2025 AIChE Annual Meeting

Htchem: A High-Throughput Workflow for Reaction Network Expansion Integrating Automated Quantum Chemistry

Accurately modeling complex chemical reaction networks is critical in fields such as catalysis, pyrolysis, and combustion, as it enables precise control and optimization of reaction pathways, improving process efficiency by maximizing desired products, minimizing waste, and reducing energy consumption. Kinetic modeling requires accurate reaction network generation and model parameterization, but existing approaches rely on reaction templates that may not exhaustively represent kinetically feasible reactions under all conditions and empirical correlations to quantify thermodynamics and rate coefficients, limiting model generalizability and accuracy. First-principles based calculations and rate based expansion offer greater predictive power but are computationally expensive for large networks. In addition, they often lack automated transition state searches, conformer analysis, solvation models, and robust treatment of complex electrochemical reactions.
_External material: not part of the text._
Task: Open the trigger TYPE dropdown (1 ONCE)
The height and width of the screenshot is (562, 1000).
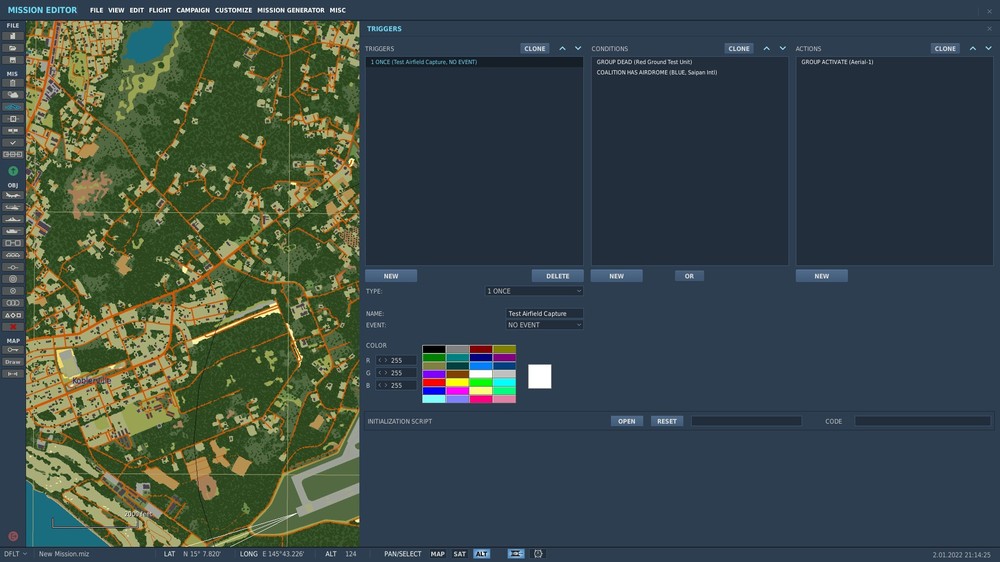Action: click(534, 291)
To address these limitations, we develop HTChem, a high-throughput computational workflow that was designed to enable rate-based reaction network expansion using on-the-fly density functional theory (DFT) calculations. This work implements a framework utilizing the Broadbelt group’s “Designing Optimal Reaction Avenues Network Enumeration Tool” (DORAnet) using the molecule manipulation framework RDKit, aiming to incorporate automated transition state searches, conformer optimization, and user-defined solvation models in a scalable pipeline. All thermodynamic and kinetic data are stored in a structured SQL database to ensure reproducibility and facilitate machine learning applications. By automating quantum chemistry calculations and streamlining reaction network expansion, HTChem enhances the accuracy and generalizability of kinetic models, paving the way for data-driven discovery in catalytic design, sustainable chemical manufacturing, and process optimization.